Mas, à medida que a desilusão com a presidência de Hichilema crescia devido às contínuas dificuldades econômicas, Lungu percebeu uma oportunidade e anunciou em outubro de 2023 que retornaria à política de linha de frente.
Logo após esse anúncio, Lungu teve seus benefícios e privilégios de aposentadoria retirados pelo estado, pois ele havia retornado à política ativa.
Essa decisão irritou o ex-presidente e sua família.
Lungu também reclamou de assédio policial. Em determinado momento do ano passado, ele afirmou estar "praticamente em prisão domiciliar".

Em 2023, a polícia o alertou para não correr em público, descrevendo seus treinos semanais como "ativismo político".
"Não consigo sair de casa sem ser abordado e interpelado pela polícia, que me levará de volta para casa", disse Lungu à BBC em maio de 2024.
Nessa entrevista , ele também alegou que havia sido impedido de participar de uma conferência no exterior e de viajar ao exterior para tratamento médico.
O ministro da Informação negou veementemente que tenha havido uma proibição de viagens e descreveu a ideia de que seus movimentos foram restritos na Zâmbia como uma "ficção e fruto da imaginação de mentalidades politicamente carregadas".
Mweetwa acrescentou que, apesar do tratamento dado a Hichilema quando ele estava na oposição, ele estava determinado a não fazer o mesmo com Lungu.

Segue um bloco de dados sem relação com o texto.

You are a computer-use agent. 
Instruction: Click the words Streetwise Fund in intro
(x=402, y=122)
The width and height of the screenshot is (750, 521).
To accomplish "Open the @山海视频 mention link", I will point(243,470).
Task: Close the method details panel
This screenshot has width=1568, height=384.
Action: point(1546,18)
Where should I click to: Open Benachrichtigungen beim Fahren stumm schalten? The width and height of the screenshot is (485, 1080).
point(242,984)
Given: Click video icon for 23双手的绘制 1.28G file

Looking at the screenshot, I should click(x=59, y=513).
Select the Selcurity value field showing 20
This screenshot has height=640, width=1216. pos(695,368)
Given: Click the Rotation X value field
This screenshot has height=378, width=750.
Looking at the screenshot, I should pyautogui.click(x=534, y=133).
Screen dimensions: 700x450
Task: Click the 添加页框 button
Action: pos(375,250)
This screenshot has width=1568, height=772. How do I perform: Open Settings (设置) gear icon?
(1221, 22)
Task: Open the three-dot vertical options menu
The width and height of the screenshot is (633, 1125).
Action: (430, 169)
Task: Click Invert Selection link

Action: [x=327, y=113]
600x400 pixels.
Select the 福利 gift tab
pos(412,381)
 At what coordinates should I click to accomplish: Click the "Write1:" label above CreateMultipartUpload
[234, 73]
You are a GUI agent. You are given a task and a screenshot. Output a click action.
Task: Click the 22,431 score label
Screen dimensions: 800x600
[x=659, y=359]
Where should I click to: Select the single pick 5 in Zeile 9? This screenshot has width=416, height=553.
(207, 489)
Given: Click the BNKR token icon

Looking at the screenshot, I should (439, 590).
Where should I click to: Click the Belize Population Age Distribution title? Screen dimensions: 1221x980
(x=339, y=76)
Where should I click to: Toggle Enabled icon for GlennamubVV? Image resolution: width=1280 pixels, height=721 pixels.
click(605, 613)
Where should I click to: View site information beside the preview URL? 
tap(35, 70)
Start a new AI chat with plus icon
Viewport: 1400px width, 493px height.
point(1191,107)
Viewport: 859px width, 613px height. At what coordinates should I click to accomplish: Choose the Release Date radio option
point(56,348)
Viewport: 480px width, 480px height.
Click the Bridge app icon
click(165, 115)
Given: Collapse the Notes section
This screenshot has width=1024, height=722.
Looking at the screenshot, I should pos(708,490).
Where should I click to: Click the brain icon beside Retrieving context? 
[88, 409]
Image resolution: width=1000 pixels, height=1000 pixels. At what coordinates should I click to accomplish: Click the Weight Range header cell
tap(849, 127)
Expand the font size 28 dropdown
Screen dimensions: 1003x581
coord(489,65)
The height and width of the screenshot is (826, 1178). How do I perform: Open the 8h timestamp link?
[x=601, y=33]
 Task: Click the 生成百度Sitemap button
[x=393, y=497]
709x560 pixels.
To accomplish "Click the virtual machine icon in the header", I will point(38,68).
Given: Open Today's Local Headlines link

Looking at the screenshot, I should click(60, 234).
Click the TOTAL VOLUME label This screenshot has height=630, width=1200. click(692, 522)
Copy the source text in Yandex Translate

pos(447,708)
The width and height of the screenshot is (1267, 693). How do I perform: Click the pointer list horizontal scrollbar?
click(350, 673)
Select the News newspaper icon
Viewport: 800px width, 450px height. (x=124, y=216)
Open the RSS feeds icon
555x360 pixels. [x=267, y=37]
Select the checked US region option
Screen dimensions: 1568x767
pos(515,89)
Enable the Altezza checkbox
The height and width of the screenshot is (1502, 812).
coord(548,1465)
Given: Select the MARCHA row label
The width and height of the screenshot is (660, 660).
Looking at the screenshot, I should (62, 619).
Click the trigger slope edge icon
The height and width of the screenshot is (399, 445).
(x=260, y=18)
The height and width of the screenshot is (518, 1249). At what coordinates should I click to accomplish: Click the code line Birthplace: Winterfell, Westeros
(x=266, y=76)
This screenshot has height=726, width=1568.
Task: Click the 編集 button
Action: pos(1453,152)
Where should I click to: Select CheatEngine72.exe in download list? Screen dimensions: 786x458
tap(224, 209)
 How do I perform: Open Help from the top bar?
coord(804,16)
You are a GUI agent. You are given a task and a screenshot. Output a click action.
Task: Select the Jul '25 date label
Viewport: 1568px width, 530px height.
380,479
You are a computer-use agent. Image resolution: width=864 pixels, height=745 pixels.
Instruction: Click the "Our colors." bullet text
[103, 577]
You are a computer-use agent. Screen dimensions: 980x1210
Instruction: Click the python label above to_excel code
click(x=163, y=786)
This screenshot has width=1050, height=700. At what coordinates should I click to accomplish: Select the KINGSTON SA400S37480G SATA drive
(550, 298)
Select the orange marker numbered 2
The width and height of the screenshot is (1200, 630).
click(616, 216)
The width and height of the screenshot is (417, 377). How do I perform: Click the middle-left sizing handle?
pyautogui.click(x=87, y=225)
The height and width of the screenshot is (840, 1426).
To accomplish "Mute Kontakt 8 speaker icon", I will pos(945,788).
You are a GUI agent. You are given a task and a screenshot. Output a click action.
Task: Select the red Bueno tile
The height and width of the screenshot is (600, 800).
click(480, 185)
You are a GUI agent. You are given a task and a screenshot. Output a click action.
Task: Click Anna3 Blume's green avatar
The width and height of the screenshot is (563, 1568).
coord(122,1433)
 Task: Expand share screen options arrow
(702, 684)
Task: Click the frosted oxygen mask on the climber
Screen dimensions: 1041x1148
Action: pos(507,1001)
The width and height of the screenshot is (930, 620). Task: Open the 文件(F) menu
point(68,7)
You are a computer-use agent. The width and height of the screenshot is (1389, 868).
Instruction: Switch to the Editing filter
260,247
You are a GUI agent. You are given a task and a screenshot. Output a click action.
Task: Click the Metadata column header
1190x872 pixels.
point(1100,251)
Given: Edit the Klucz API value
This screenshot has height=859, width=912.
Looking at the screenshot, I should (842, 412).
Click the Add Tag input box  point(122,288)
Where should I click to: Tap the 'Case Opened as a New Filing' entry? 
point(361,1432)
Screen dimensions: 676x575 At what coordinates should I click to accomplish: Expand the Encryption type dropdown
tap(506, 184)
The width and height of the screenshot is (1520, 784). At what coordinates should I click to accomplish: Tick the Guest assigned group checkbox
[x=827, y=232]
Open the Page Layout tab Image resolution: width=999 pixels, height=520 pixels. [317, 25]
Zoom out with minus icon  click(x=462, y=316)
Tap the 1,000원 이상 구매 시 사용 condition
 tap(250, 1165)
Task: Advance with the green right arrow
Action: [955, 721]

Há também acusações de que a cruzada anticorrupção do presidente teve como alvo pessoas próximas à antiga PF, incluindo a família de Lungu.
Sua viúva, que continua sendo investigada, foi levada a julgamento e perdeu bens. Alguns de seus filhos, incluindo Tasila, também enfrentaram tratamento semelhante — todos negam qualquer irregularidade.
Então, no final do ano passado, o Tribunal Constitucional o impediu de concorrer à presidência novamente, determinando que ele já havia cumprido o máximo de dois mandatos permitidos por lei.
O ex-chefe de Estado ficou irritado com a forma como sentiu que foi tratado.
"Não havia amor entre os dois homens e [Lungu] era da opinião de que: 'Não quero que as pessoas finjam, após minha morte, que se importavam comigo, quando na verdade não se importavam'", disse o advogado da família, Makebi Zulu.
Lungu finalmente conseguiu chegar à África do Sul em janeiro, mas o Sr. Zulu disse que seus médicos lhe disseram, após uma série de exames, que se ele tivesse feito um check-up antes, o tratamento teria tido mais chances de sucesso.
Não foi divulgado o que ele sofria.
Foi, em parte, por isso que Lungu disse que "não gostaria que o atual presidente comparecesse ao seu funeral".
O governo rejeitou a ideia de que Lungu foi impedido de consultar seus médicos na África do Sul.
Após sua morte, a família queria ficar responsável pelos preparativos do funeral, mas as autoridades zambianas tentaram assumir o controle.
Apesar do mal-estar, no último fim de semana parecia que um acordo havia sido alcançado e planos foram feitos para um funeral de estado.
Mas as relações se deterioraram novamente quando a família disse que o governo havia renegado o acordo após divulgar um programa mostrando mais envolvimento de Hichilema do que o planejado.
Em uma mensagem na quinta-feira , o presidente agradeceu aos zambianos por sua "resiliência, paciência, solidariedade e calma durante este período", mas depois de fazer "tudo o que era possível para envolver a família... chegamos a um ponto em que uma decisão clara precisa ser tomada".
Com isso, os preparativos do funeral na Zâmbia foram suspensos e o período nacional de luto foi abruptamente interrompido.
O enterro está marcado para acontecer na África do Sul e parece improvável que Hichilema compareça.
Os zambianos esperavam que Hichilema e Lungu resolvessem suas diferenças, mas essa morte e os eventos que se seguiram negaram às pessoas o encerramento e a reconciliação que elas desesperadamente queriam ver entre os dois.
Essas diferenças também negaram a muitos milhões de zambianos a oportunidade de lamentar e prestar suas últimas homenagens a um homem que um dia os governou.